Conventional 4D-STEM workflows are hindered by dynamical scattering, sample misalignment, and long acquisition times. This limits throughput and reduces accuracy and precision of strain and phase-orientation studies.

Tescan TENSOR™ was designed specifically for fast and interactive sample characterization by both conventional analytical STEM and precession-assisted electron diffraction. By combining beam precession and direct electron detection of electron diffraction data with hybrid-pixel detector technology, it delivers robust crystallographic mapping across modern materials, thin polycrystalline films, nanoparticles, and semiconductor devices.

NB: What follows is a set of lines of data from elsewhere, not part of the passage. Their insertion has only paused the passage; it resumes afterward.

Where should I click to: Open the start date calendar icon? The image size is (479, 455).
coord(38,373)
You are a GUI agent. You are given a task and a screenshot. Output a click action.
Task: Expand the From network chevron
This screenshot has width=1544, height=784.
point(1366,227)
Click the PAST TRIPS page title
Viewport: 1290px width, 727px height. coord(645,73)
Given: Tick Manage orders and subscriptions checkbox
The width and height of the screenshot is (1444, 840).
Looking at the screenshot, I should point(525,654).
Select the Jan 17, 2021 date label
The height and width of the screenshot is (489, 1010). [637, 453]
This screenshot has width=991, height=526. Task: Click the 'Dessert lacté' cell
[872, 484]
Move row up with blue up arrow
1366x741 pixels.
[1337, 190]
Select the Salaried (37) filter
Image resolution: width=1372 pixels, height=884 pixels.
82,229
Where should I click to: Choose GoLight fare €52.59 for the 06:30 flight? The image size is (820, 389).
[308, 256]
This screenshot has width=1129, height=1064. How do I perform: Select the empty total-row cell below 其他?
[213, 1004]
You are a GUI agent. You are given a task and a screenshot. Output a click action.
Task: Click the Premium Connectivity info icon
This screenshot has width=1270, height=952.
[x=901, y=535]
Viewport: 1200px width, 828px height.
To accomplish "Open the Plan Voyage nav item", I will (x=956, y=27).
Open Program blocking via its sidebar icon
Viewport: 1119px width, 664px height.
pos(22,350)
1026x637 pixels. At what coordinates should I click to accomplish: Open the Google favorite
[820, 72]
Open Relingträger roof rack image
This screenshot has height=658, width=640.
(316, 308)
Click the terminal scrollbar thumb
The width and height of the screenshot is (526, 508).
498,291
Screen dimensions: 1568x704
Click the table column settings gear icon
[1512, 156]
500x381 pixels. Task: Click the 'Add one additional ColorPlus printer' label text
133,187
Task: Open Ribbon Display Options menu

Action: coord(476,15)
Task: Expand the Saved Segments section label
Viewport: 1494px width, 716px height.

How Tescan TENSOR improves the accuracy and precision of 4D-STEM measurements

such as Phase-Orientation Mapping and Strain Analysis

01
Root of the Problem

Why Conventional STEM Workflows Fall Short for Modern Materials

Advanced and functional materials require more than conventional STEM imaging and EDS mapping. Understanding atomic structure, crystallinity, and phase is essential for development and production, yet traditional TEM/STEM systems face critical limitations when equipped for 4D-STEM.

Instability and misalignments in EM optics reduce reproducibility of measurements. Dynamical scattering compromises accuracy and precision in diffraction analysis. Slow beam precession limits acquisition speed and throughput, resulting in batch data collection protocols and time-consuming post-processing procedures.

These bottlenecks make diffraction mapping workflows inefficient and difficult to scale — despite their value for revealing material structural and functional properties over large areas at nanometer resolution.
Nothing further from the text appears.